The Coalition Government’s position is clear with Minister for Employment Relations, Ed Davey, stating that there are no plans to extend the remit of the GLA. This may come as a surprise given Ed Davey’s support for extension of GLA’s remit in opposition. Nonetheless, what is clear from both independent research and from Government reports is that enforcement in sectors currently overseen by EAS is poor and abuses in the hospitality, social care and construction sectors persist.

The launch of the Government’s review of the enforcement arrangements of employment rights provides an opportunity to change this.

The GLA clearly provides a blueprint for effective employment rights enforcement. The response to better enforcement of rights is often that it is a burden on businesses, so it is pertinent to note that 79% of licensed gangmasters are in favour of licensing, largely for the simple reason that it has created a level playing field. If anything, the GLA has reduced the burden on supermarkets, many of whom are heavily involved in the Temporary Labour Working Group – that see the GLA’s licensing regime as reducing the need to check that their suppliers are above-board.
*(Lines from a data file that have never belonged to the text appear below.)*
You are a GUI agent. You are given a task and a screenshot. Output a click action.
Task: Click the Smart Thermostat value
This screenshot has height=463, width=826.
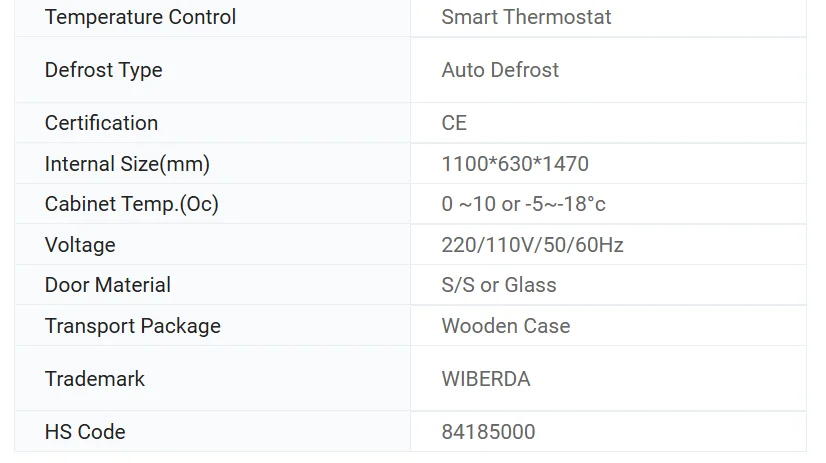point(526,17)
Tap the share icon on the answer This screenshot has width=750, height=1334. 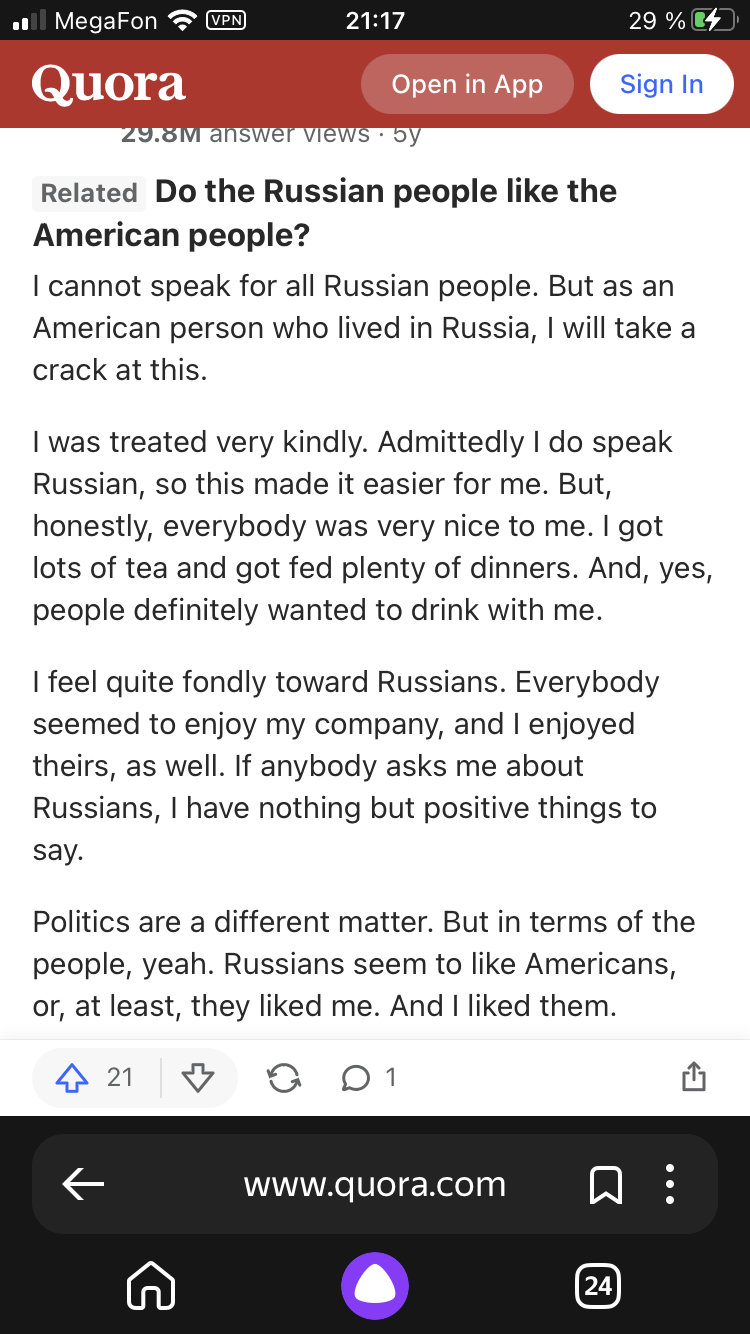point(693,1077)
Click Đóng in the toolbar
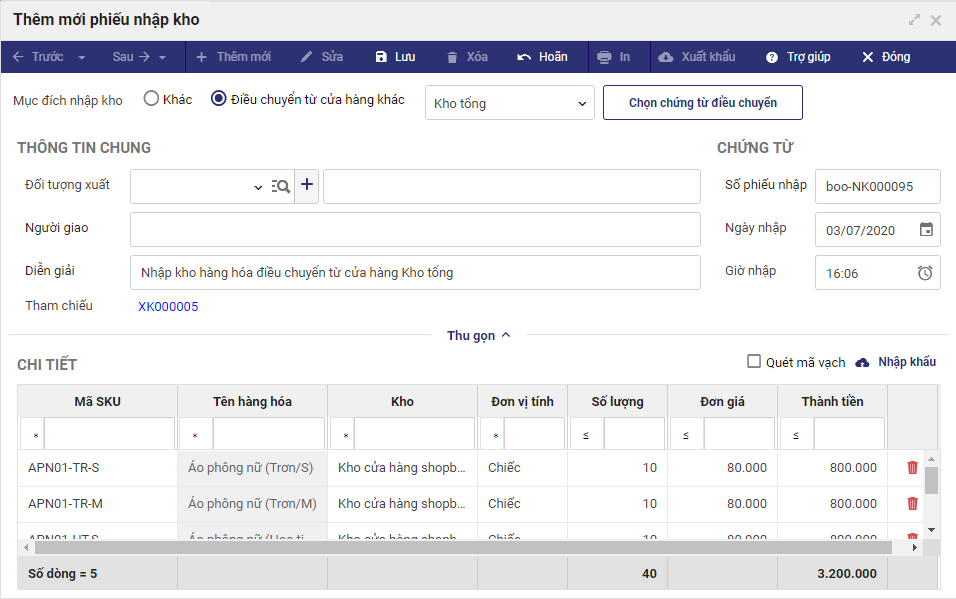Image resolution: width=956 pixels, height=599 pixels. pyautogui.click(x=886, y=57)
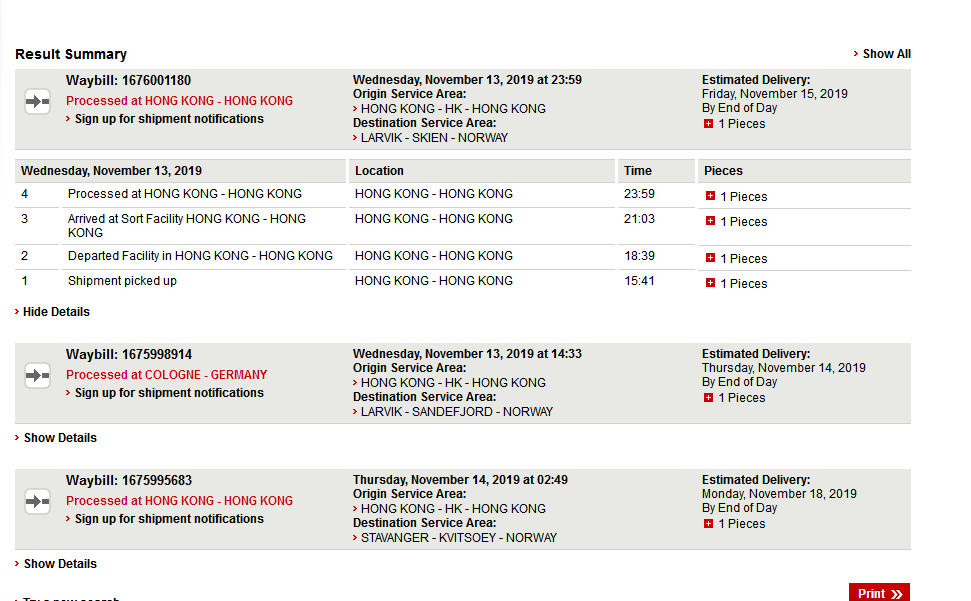Expand pieces plus icon for the 21:03 checkpoint
The width and height of the screenshot is (971, 601).
pos(710,221)
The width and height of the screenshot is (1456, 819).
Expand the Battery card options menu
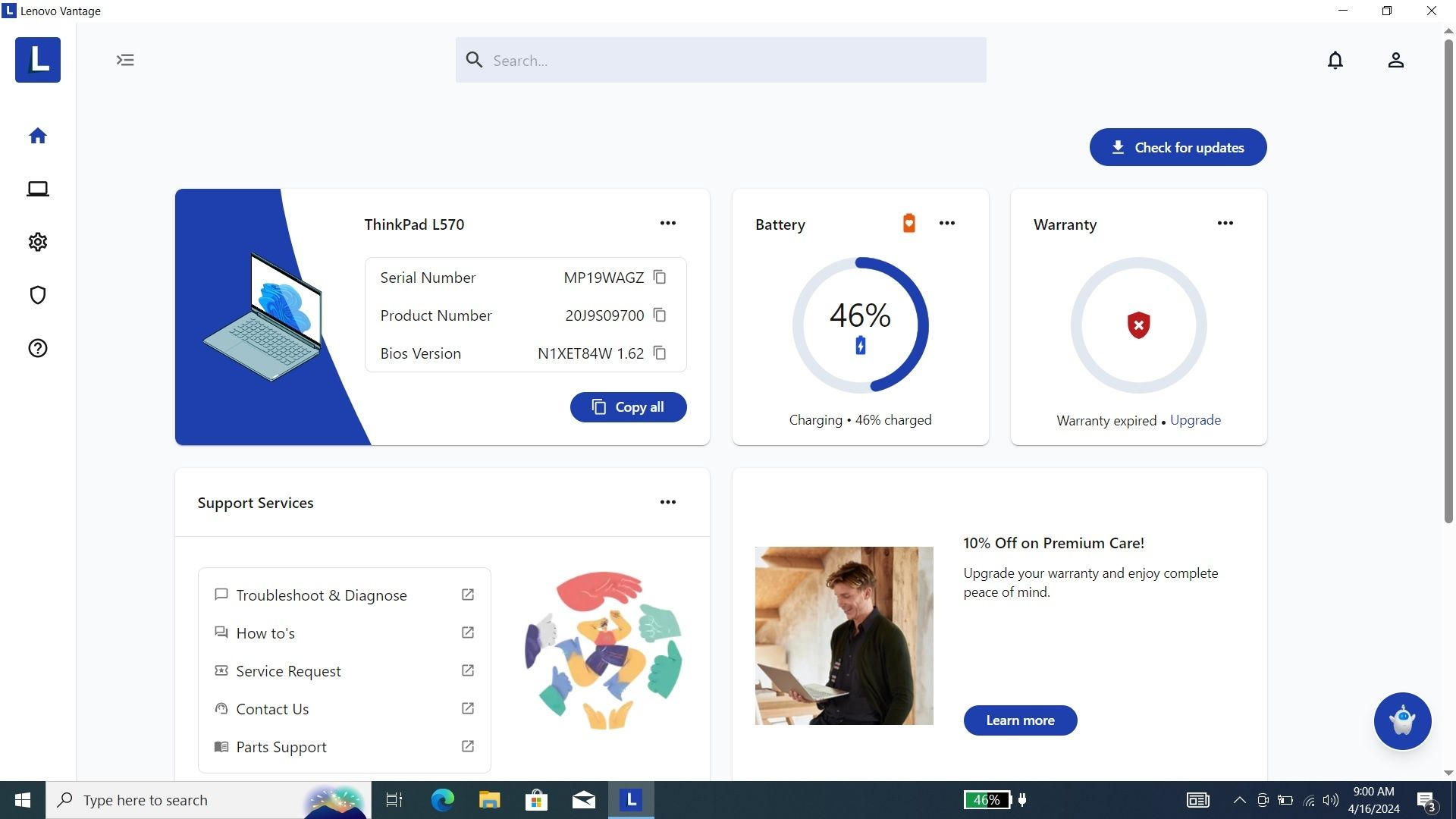947,223
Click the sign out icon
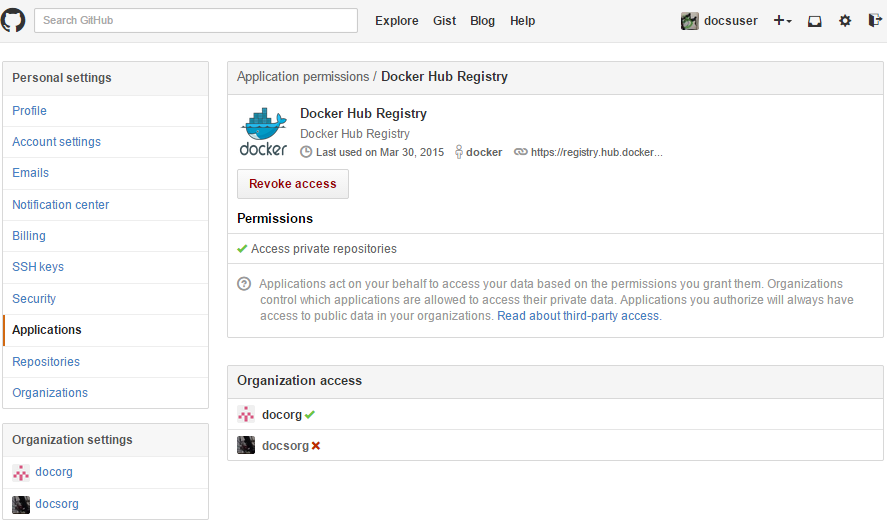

Yet, effective protection of workers’ rights and a level playing field remains the privilege of sectors regulated by the GLA.

It is Oxfam’s view, along with IHRB, ECCR, Anti-Slavery, The Ethical Trading Initiative and the Association of Labour Providers (ALP), that the GLA’s working practices – the use of intelligence-led enforcement and intervention that has significantly reduced abuses in sectors regulated by the GLA – must be applied to other sectors of the economy, in particular social care, hospitality and construction. The GLA showed something can be done no matter how invisible the exploitation may seem. Better enforcement doesn’t mean more rights given to the workers. As Mark Boleat, Chairman of the ALP, rightly pointed out at IHRB’s event, applying the GLA’s working practices would simply mean enforcing the existing law – rights in practice, not merely rights on paper.